══ Entries supplied
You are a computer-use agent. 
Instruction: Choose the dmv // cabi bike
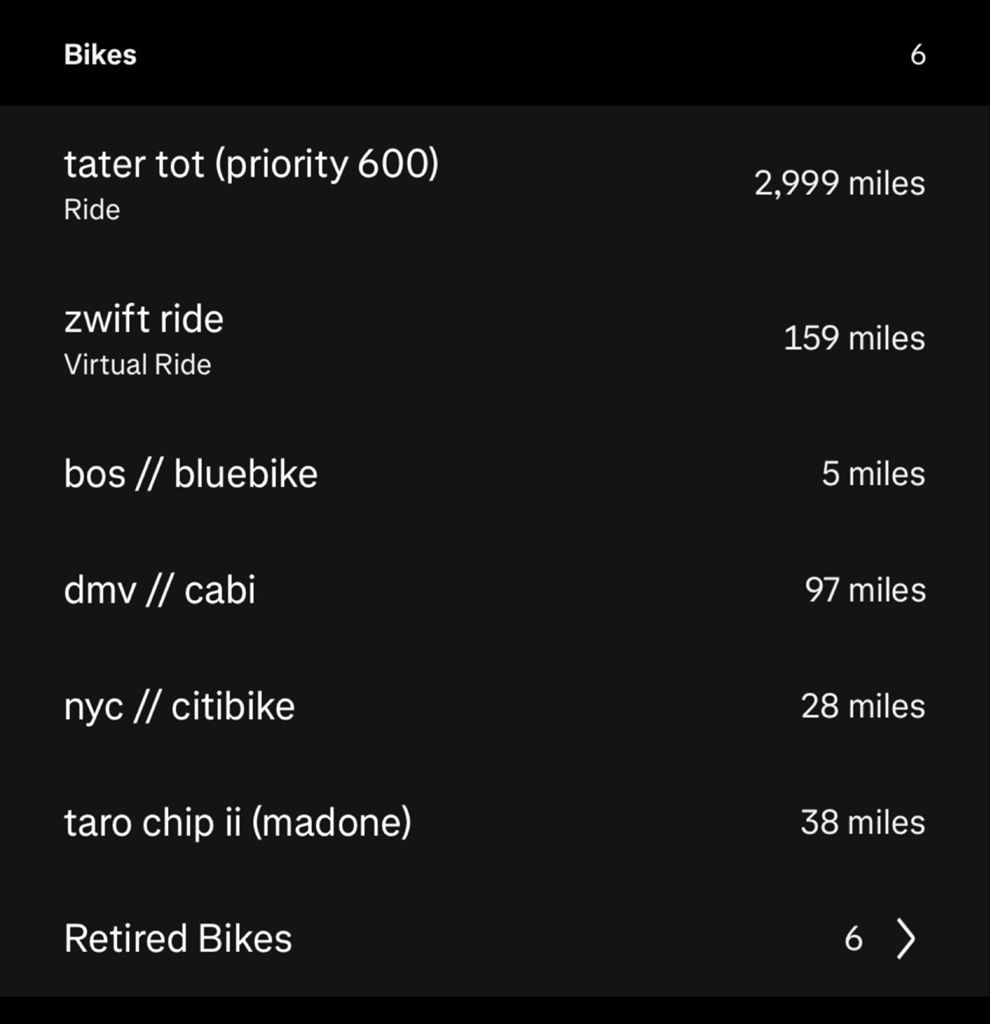[160, 590]
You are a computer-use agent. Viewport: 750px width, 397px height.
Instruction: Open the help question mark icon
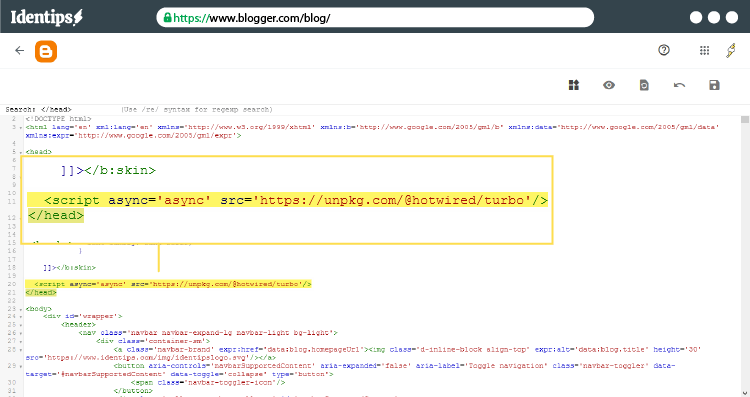coord(664,50)
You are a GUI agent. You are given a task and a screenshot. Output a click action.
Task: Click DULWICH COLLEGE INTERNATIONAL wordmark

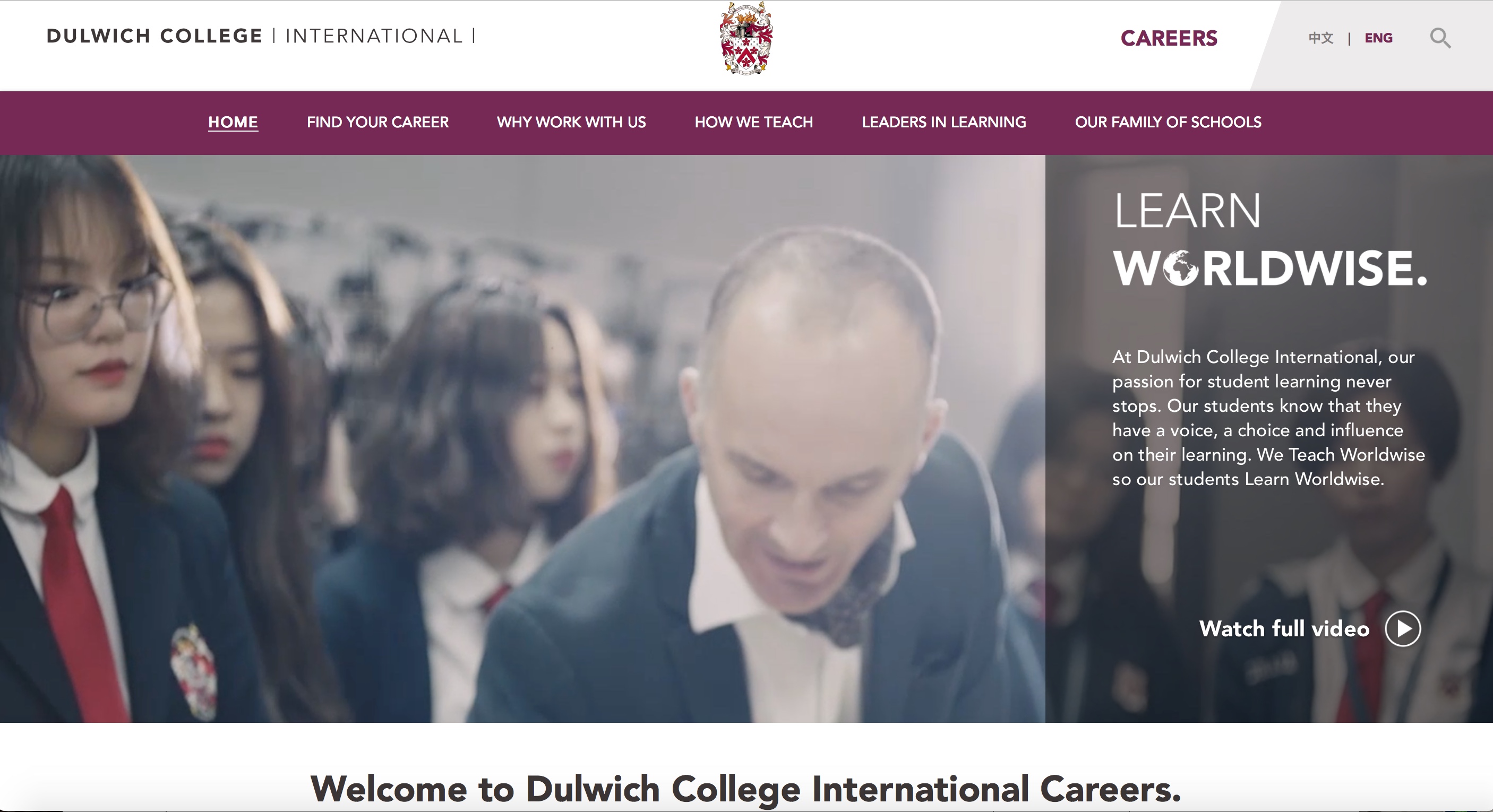click(x=261, y=36)
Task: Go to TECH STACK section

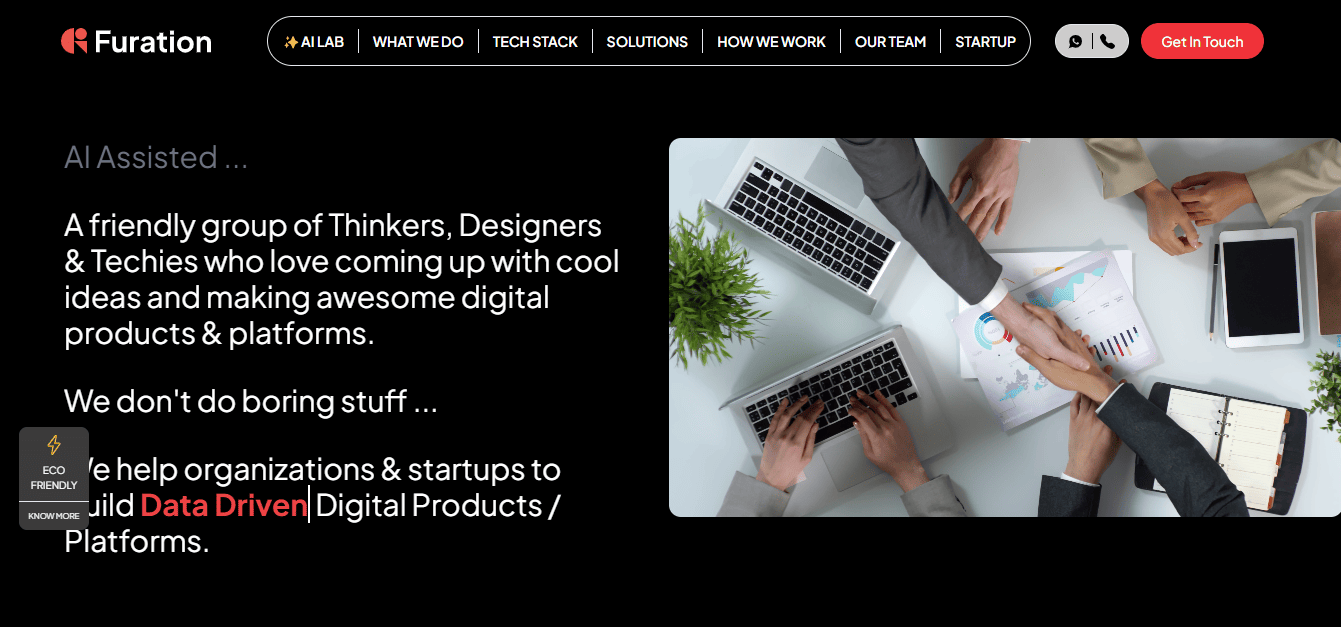Action: [535, 42]
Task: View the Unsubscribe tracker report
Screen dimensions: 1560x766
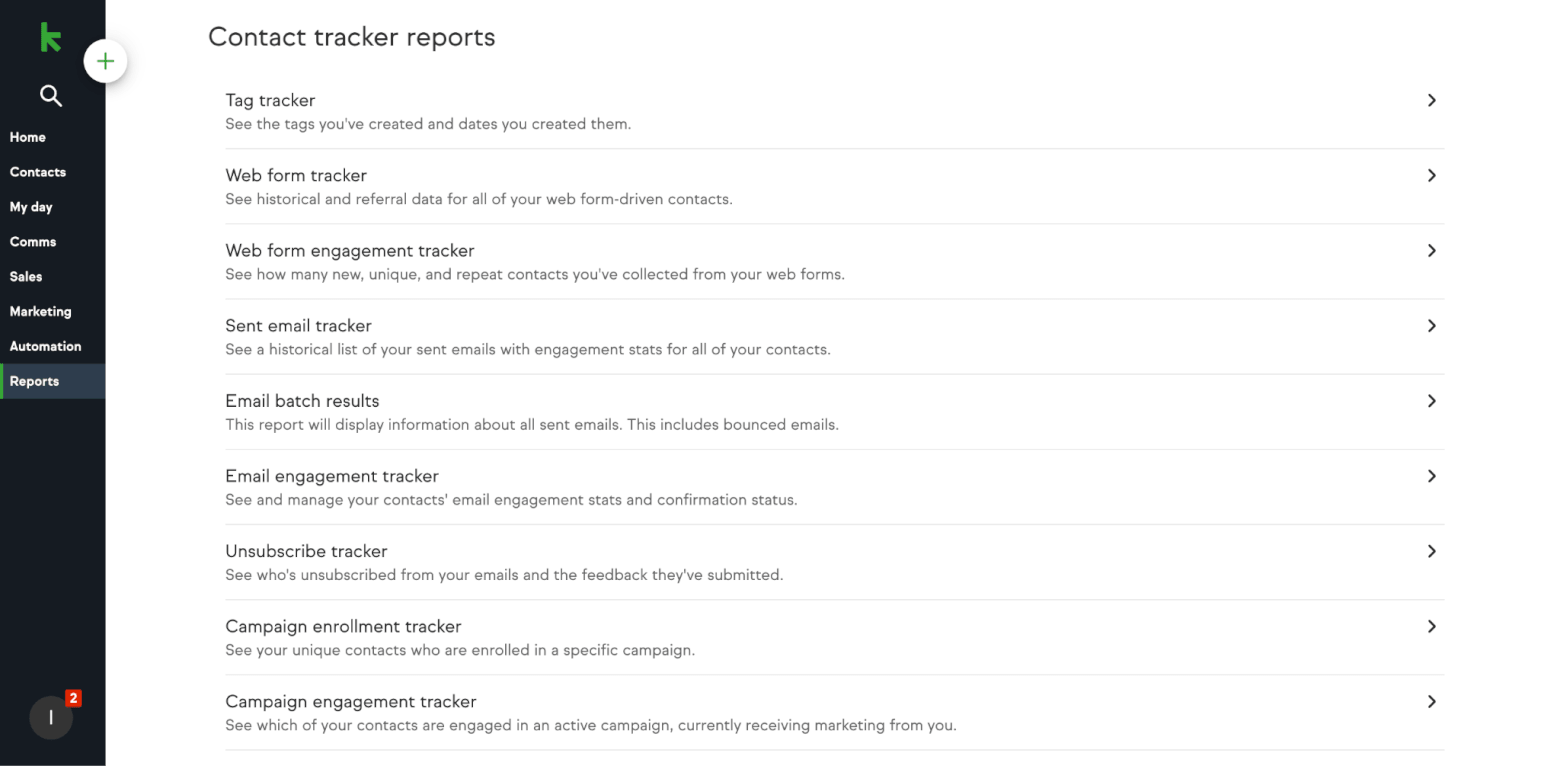Action: point(306,551)
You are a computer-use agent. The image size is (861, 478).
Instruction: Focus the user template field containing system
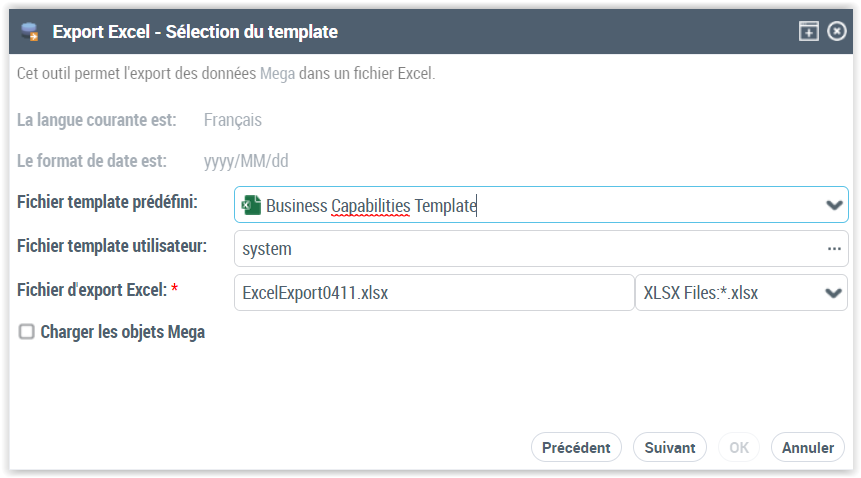click(x=520, y=248)
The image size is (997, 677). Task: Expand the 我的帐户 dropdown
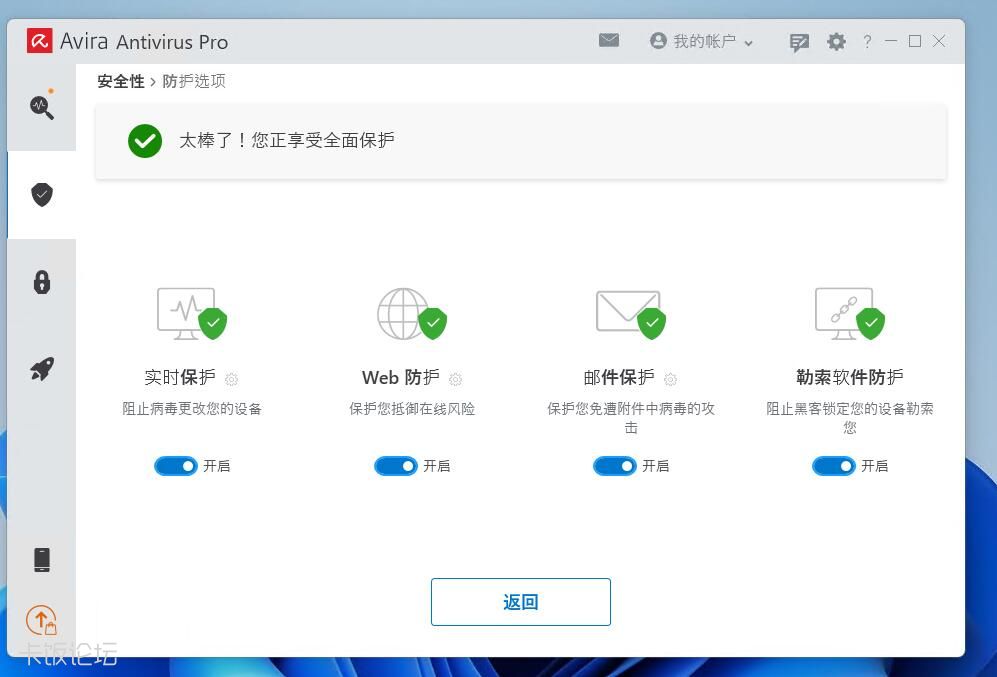(701, 41)
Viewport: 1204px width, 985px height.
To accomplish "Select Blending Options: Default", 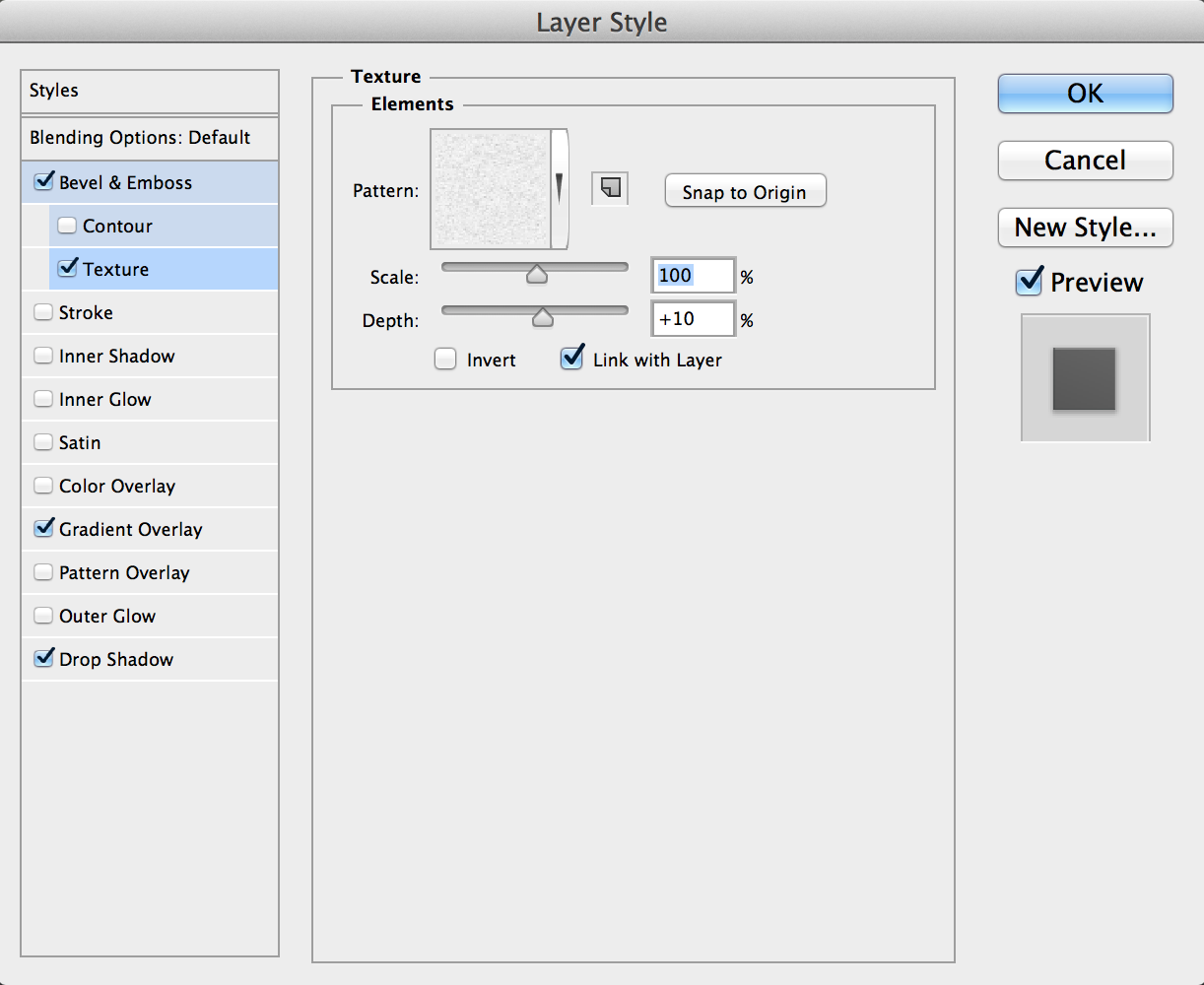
════
Work required. Set down all the material exactly once more. No pictures.

Task answer.
You are a computer-use agent. 
Instruction: Choose the dmv // cabi bike
[160, 590]
You are a computer-use agent. Viewport: 750px width, 397px height.
Instruction: Open the help question mark icon
coord(664,50)
You are a GUI agent. You are given a task and a screenshot. Output a click action.
Task: Click DULWICH COLLEGE INTERNATIONAL wordmark

click(x=261, y=36)
Task: Go to TECH STACK section

Action: [535, 42]
Task: View the Unsubscribe tracker report
Screen dimensions: 1560x766
Action: point(306,551)
You are a computer-use agent. The image size is (861, 478).
Instruction: Focus the user template field containing system
click(x=520, y=248)
The image size is (997, 677). Task: Expand the 我的帐户 dropdown
(701, 41)
Viewport: 1204px width, 985px height.
To accomplish "Select Blending Options: Default", 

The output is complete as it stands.